In a joint forum with the UP Resilience Institute on Dec. 10, environmental experts and advocates sounded the alarm for more urgent action after three typhoons devastated Luzon in succession, displacing thousands and leaving billions of pesos in damages.
Research finds that rising ocean surface temperatures caused by global heating create tropical cyclones of increasingly greater intensity.
Necessary ‘first’ in many steps
House Resolution 535, or “Resolution Declaring a Disaster and Climate Emergency,” was ratified Dec. 2, a month after Typhoon Rolly ravaged Bicol and cost the region over P15 billion in infrastructure and agriculture.
The resolution pushes for research-based policies and the passage of a bill creating a Department of Disaster Resilience, an initiative that the Duterte administration has pushed since 2018. It also seeks to declare 2020 as Disaster and Climate Emergency Awareness Year.
Albay Rep. Joey Salceda penned the resolution, calling for a “whole-of-government, whole-of-nation and whole-of-society” response to the existential threat of the climate crisis.
The Disaster Risk Reduction Network Philippines reportedly thumbed down proposals to build a new department for disaster resilience. They argue that it would undermine initiatives already in place and exclude civil society organizations from the policy-making process.
In the wake of Supertyphoon Reming in 2006, Salceda convened the first National Conference on Climate Change Adaptation, which lobbied environmental legislations such as the Climate Change Act of 2009.
Reming left a death toll estimated between 800 and 1,000 after causing widespread mudflow in Bicol.
The Albay congressman also lamented the government’s move to stop funding for Project NOAH.

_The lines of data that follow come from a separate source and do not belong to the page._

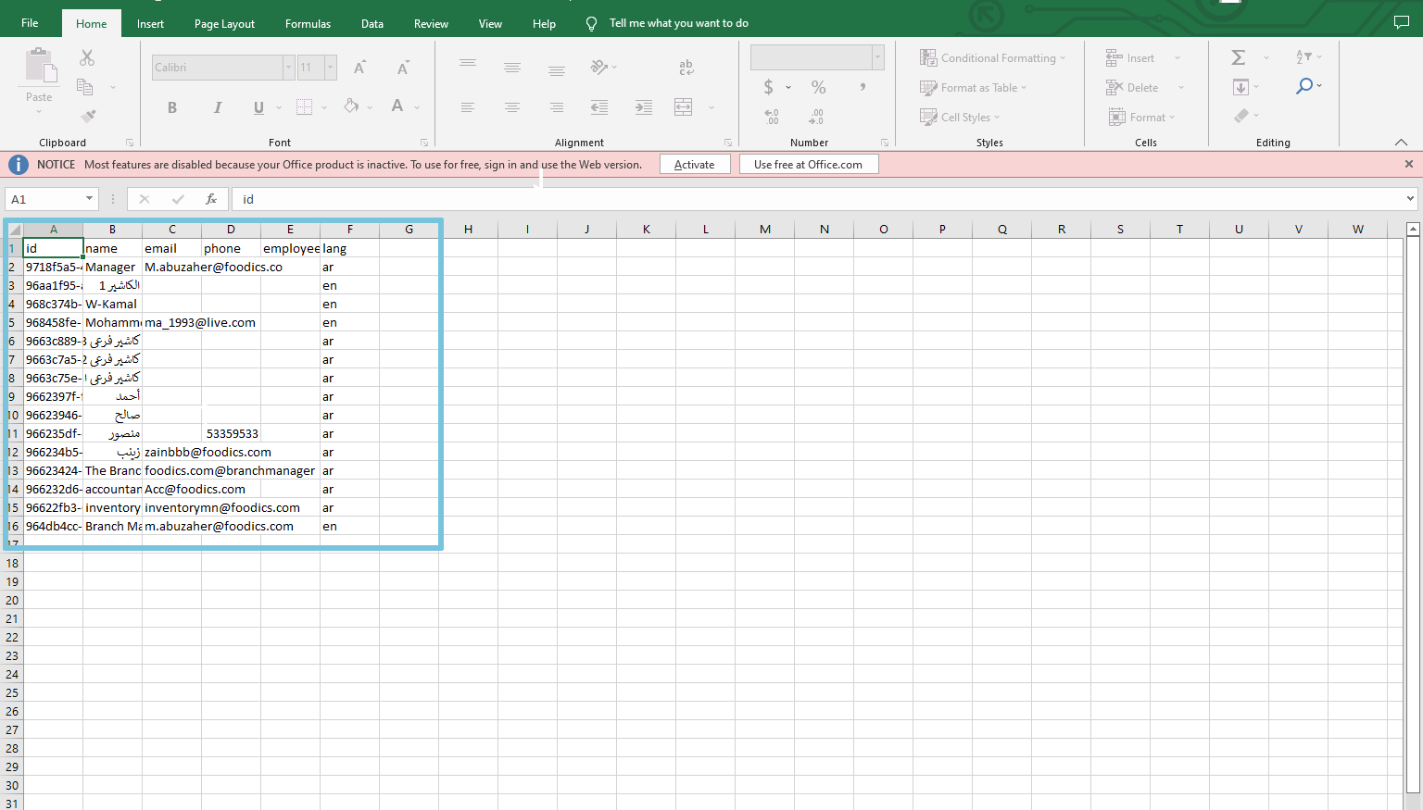Open Find & Select with the magnifier icon
Viewport: 1423px width, 810px height.
point(1306,86)
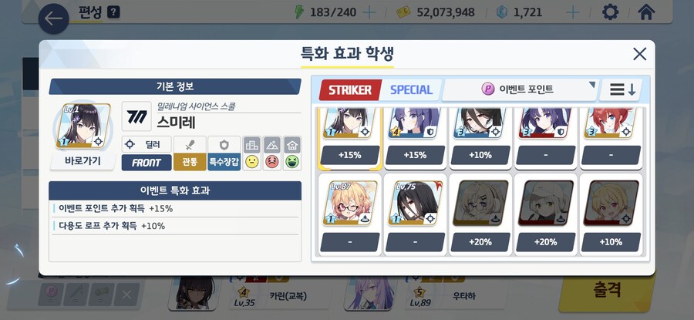Buy gems with the plus icon
694x320 pixels.
(573, 12)
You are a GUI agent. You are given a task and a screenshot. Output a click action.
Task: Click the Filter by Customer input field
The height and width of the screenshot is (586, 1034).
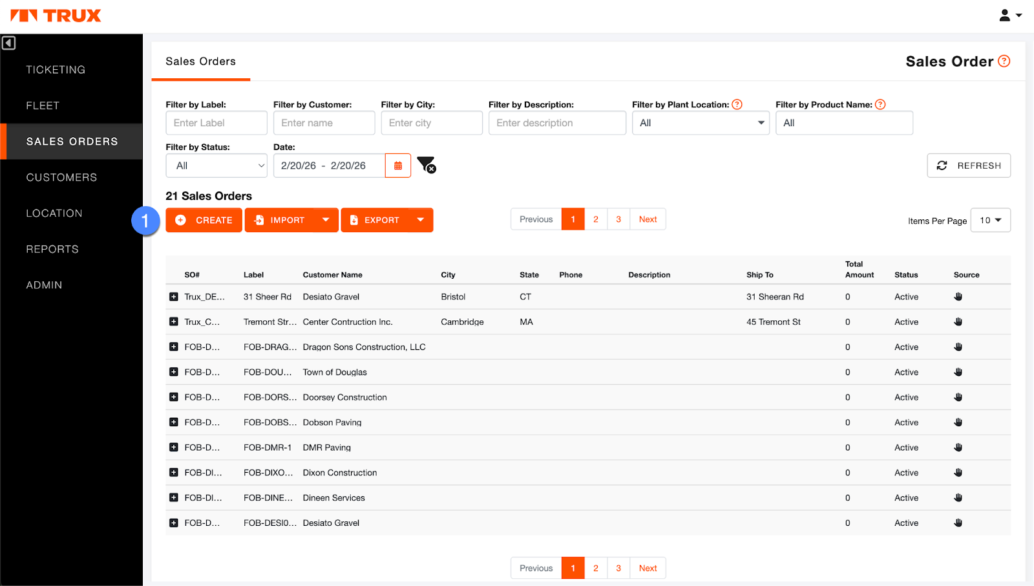click(324, 123)
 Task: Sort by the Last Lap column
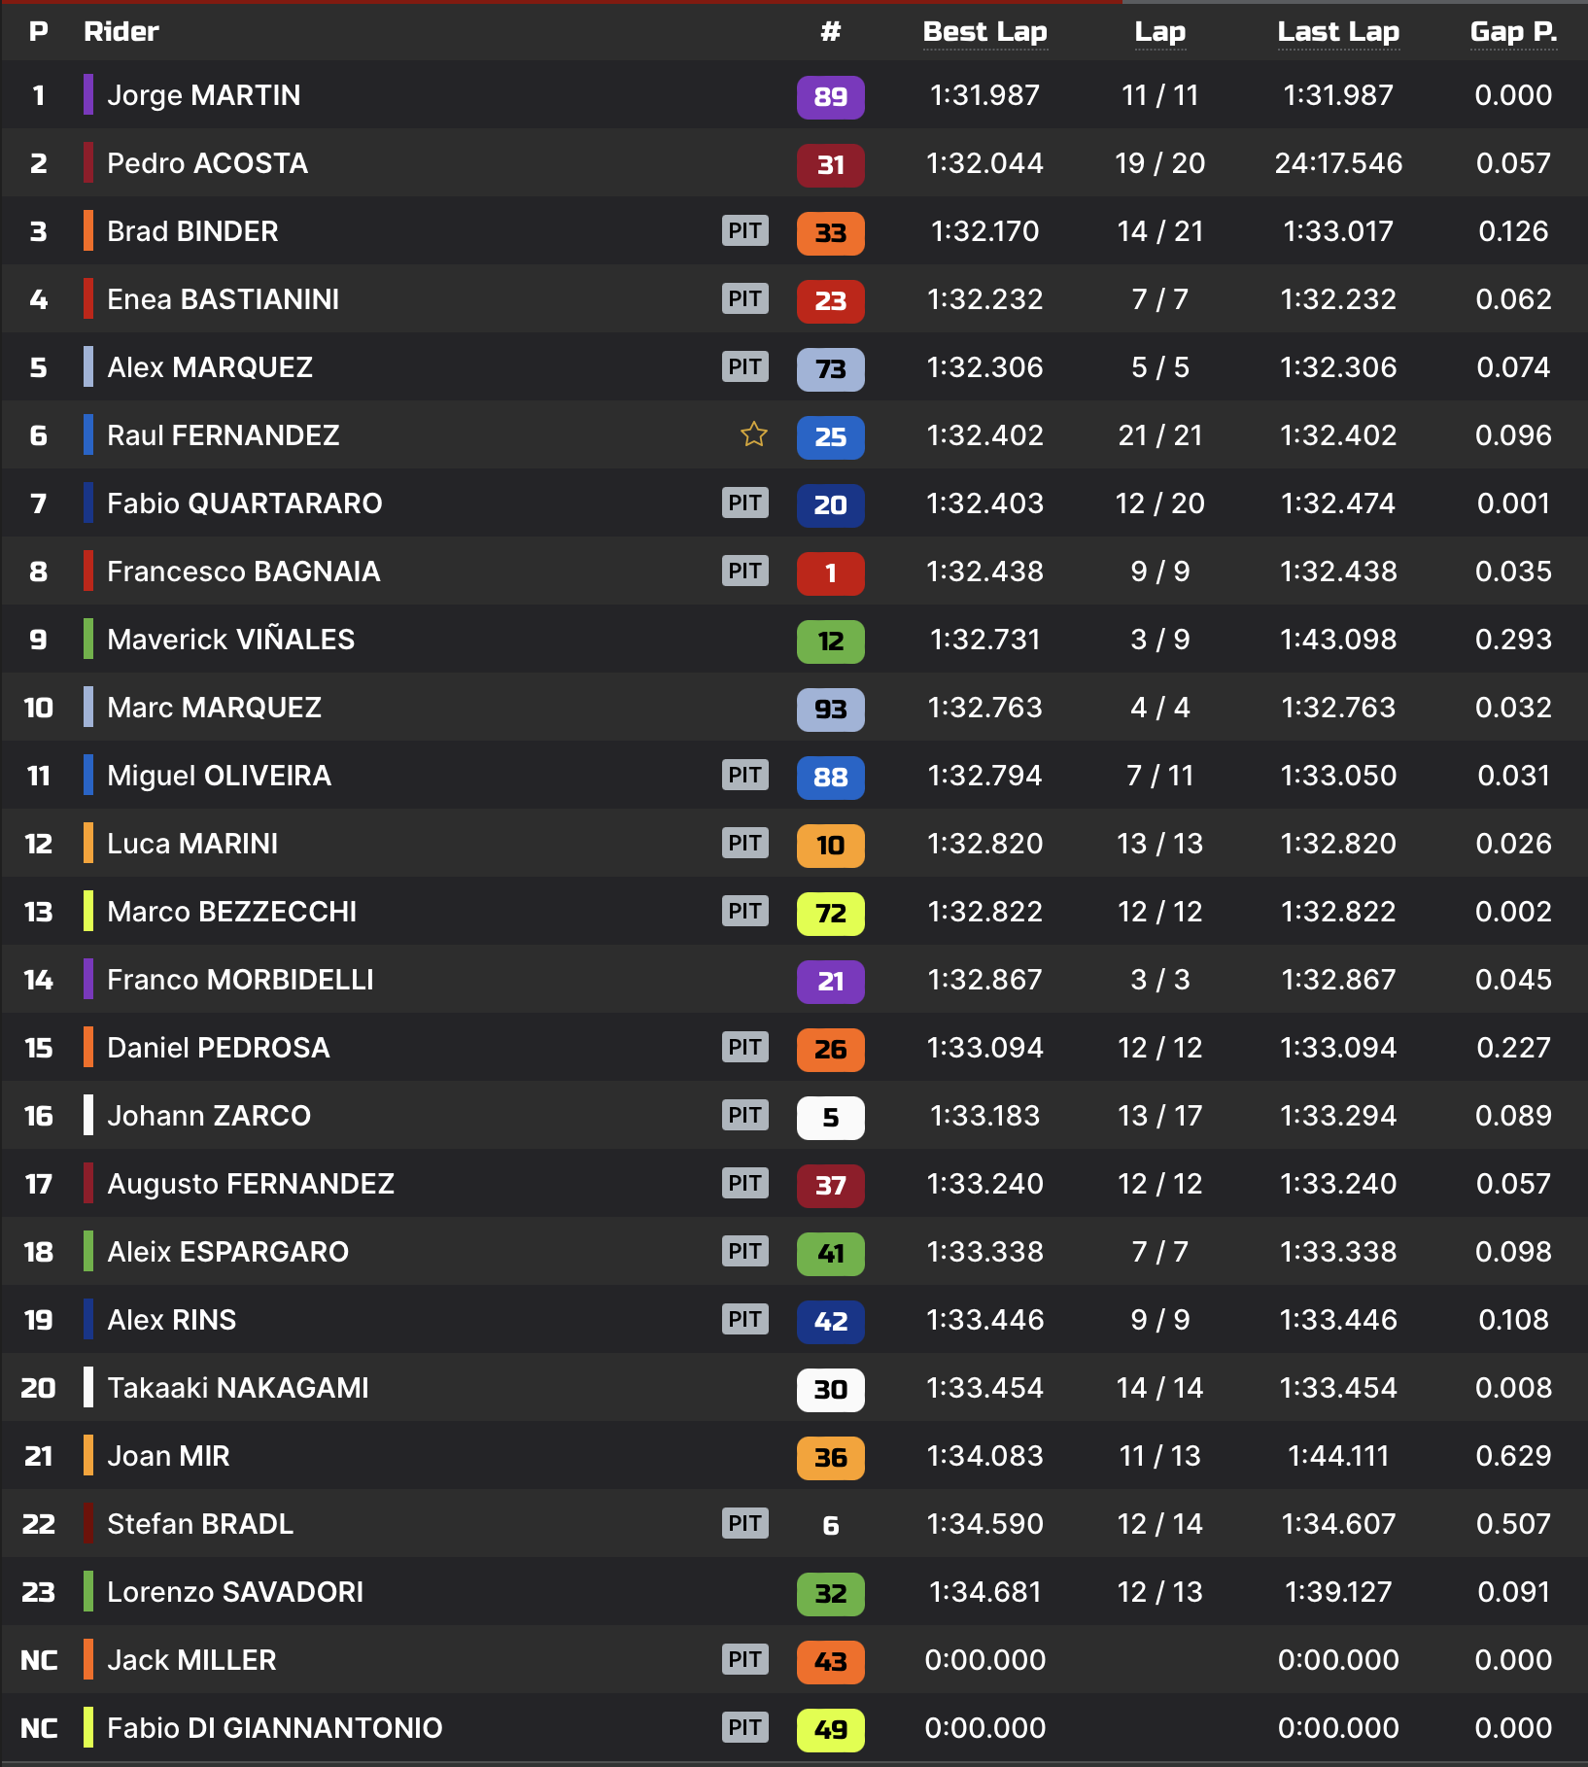(1338, 32)
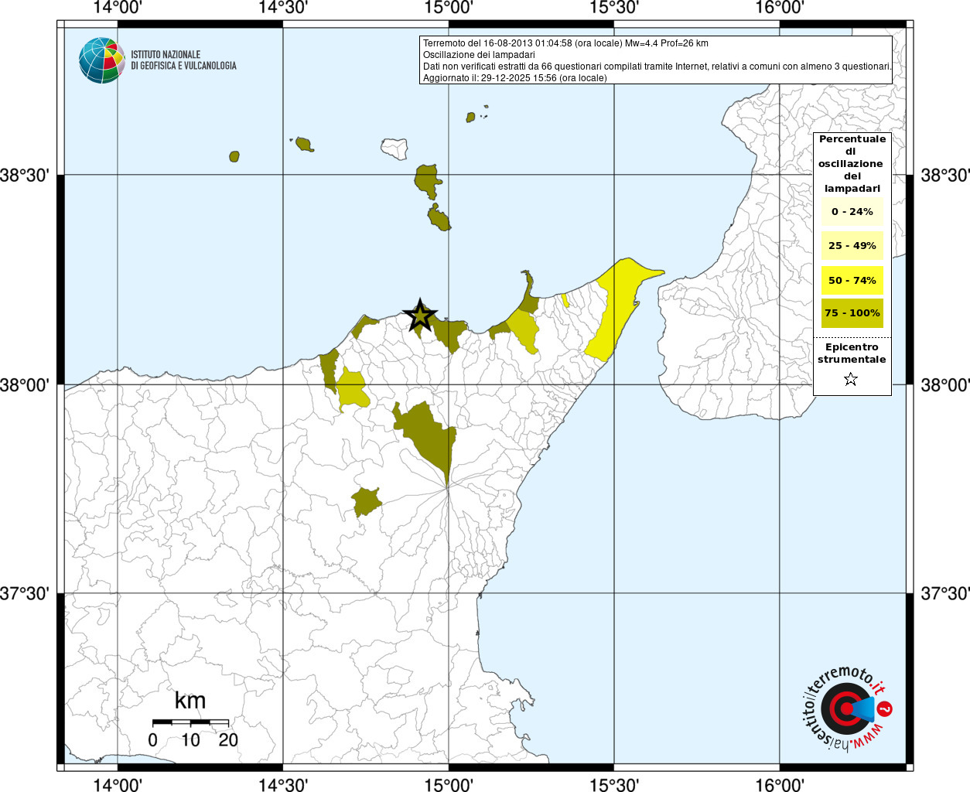The image size is (970, 792).
Task: Click the black epicenter star on the map
Action: [419, 316]
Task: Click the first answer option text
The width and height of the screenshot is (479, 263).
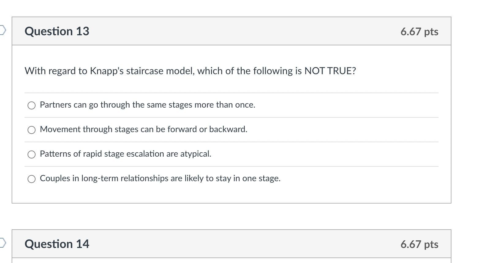Action: coord(147,105)
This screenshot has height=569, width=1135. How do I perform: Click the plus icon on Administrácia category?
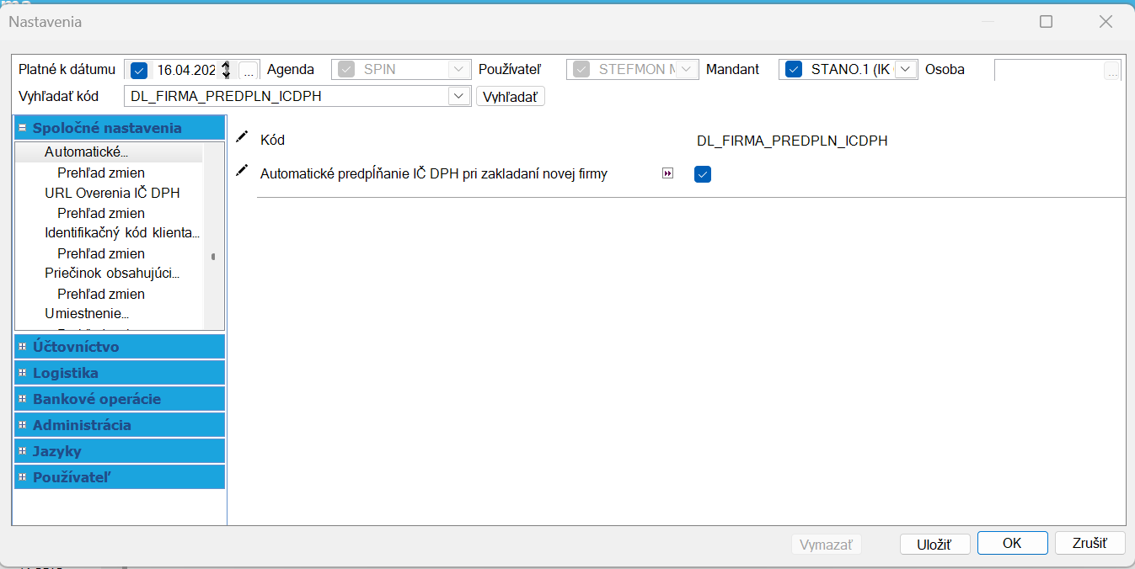21,424
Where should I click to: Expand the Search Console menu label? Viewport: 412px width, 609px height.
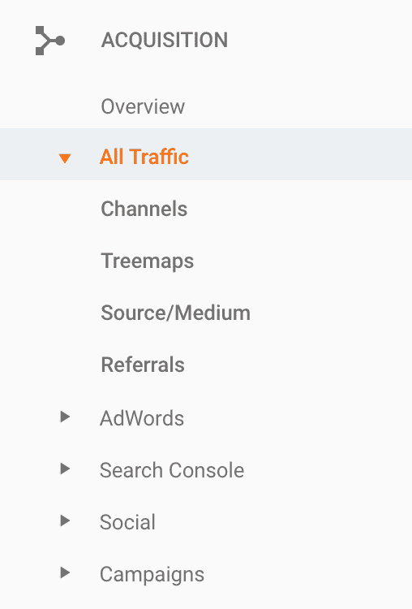click(172, 470)
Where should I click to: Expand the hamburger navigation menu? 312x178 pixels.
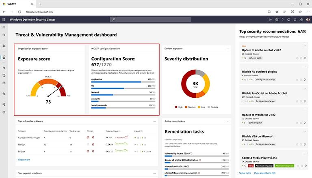(x=4, y=28)
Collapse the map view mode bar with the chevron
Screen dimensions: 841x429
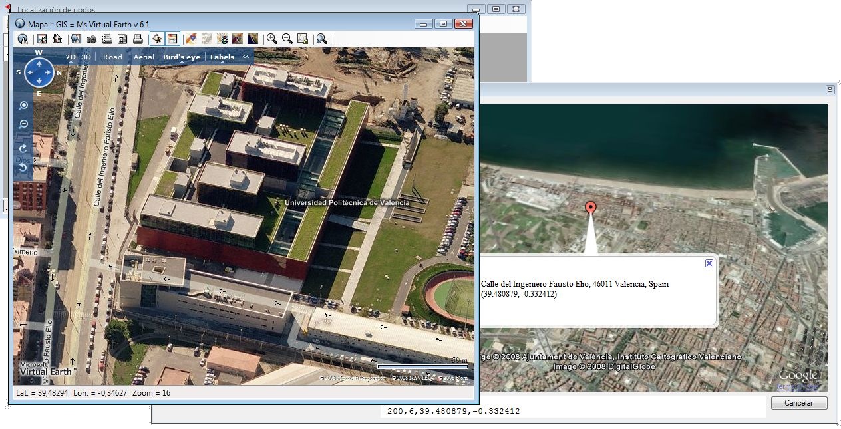tap(246, 57)
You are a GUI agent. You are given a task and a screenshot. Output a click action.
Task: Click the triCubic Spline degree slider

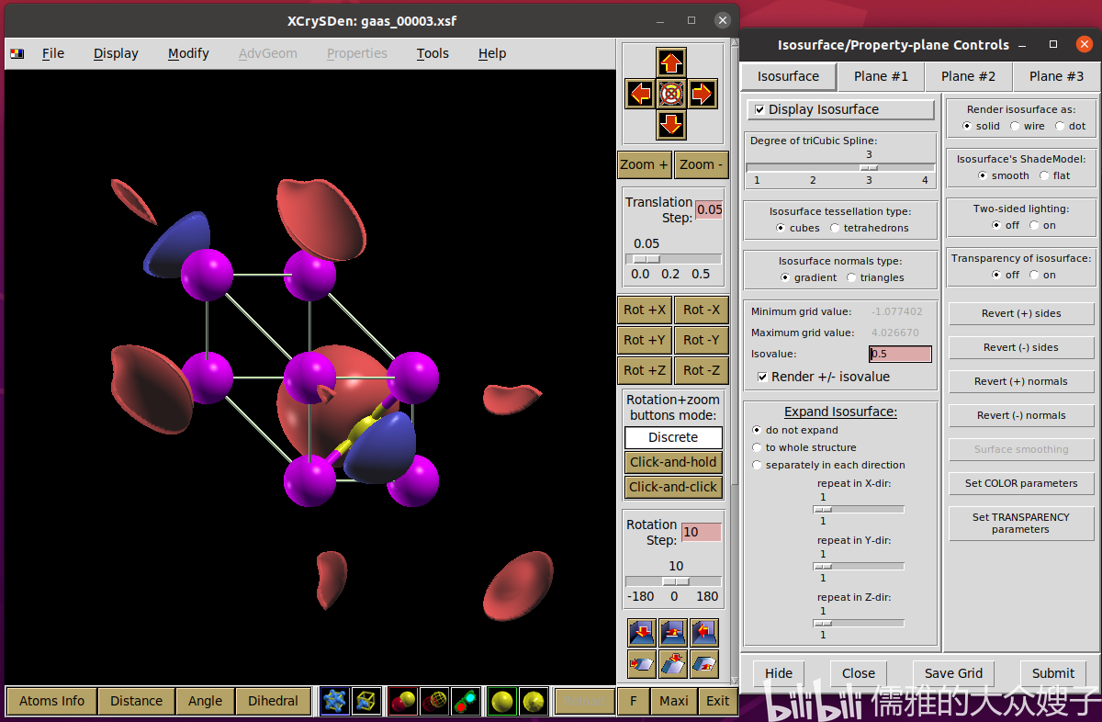coord(840,167)
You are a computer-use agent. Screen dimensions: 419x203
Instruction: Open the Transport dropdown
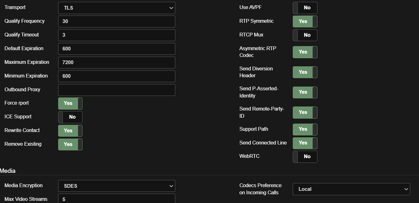116,8
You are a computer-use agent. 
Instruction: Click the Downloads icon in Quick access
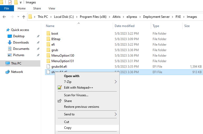pos(10,42)
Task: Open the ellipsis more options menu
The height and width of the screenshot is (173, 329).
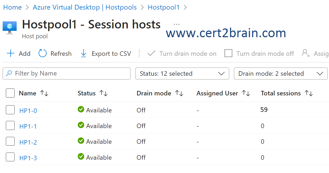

Project NOAH or the Nationwide Operational Assessment of Hazards has been instrumental in disaster prevention and risk mitigation since its creation in 2012 in response to the disaster brought by Tropical Storm Sendong.
Sendong in 2011 released over 400 millimeters of rain in 24 hours and caused flash floods across Mindanao, particularly the Cagayan de Oro River basin.
The University of the Philippines has adopted and maintained Project NOAH after its termination.
What are the stakes?
Saño said that the previous decade had the warmest years on record, estimating that 2020 will be no different.
The year 2016 was the warmest yet with a temperature increase of 1.25 degrees Celsius, according to the United States National Oceanic and Atmospheric Administration. Seven other years in the 2010s had relatively similar temperature increases.
Global research center The Breakthrough Institute projects that temperatures will rise to 3 degrees Celsius at the current trajectory of signatories in the Paris Agreement. This is triple the limit of the polar ice caps’ melting points.
This is due to the greenhouse effect that traps heat from the sun in the Earth’s atmosphere to keep it warm. Emissions of gases such as carbon dioxide enhance this phenomenon and increase global temperatures.
Scientists have set the so-called carbon budget to keep global temperature rise below 1.5 degrees Celsius, which is still manageable. Now, less than 300 million tons of carbon emissions remain in the budget and are estimated to be depleted in less than seven years.
Saño argued that developed nations are responsible for most of the global carbon footprint and “should thus lead in emission reduction.”
The silver lining
Environmental policy expert Antonio La Viña said that, though flawed, the Paris Agreement has been the most successful international cooperative yet.
The Paris Agreement is an international treaty to address the climate crisis, wherein nations individually set and execute strategies to meet goals in emission reduction. It was unanimously ratified by participating countries in 2015.
Among the nearly 200 signatories of the accord was the Philippines, pledging to cut 70% of current greenhouse gas emissions by 2030.
The country also recently joined the ranks of nearly 2,000 government units in declaring a climate emergency due in part to activist movements.
“It’s strange because we’re reaching a point of no return, but precisely because of that, the window of opportunity to fix those problems has never been bigger,” La Viña said.
Civil society network Aksyon Klima convener Rodne Galicha encouraged active engagement from all sectors of society and called on lawmakers to provide the platform for such participation in every aspect of policy-making and execution.
“Sabay-sabay ang pagbalikwas sa gitna ng unos, sa pagharap sa anumang panganib, sa pag-iwas sa mga kamalian ng nakaraan at wakasan ang kakulangan at kawalan ng pagkatuto sa karanasan nang may tamang kaalaman at akmang kahandaan,” he said.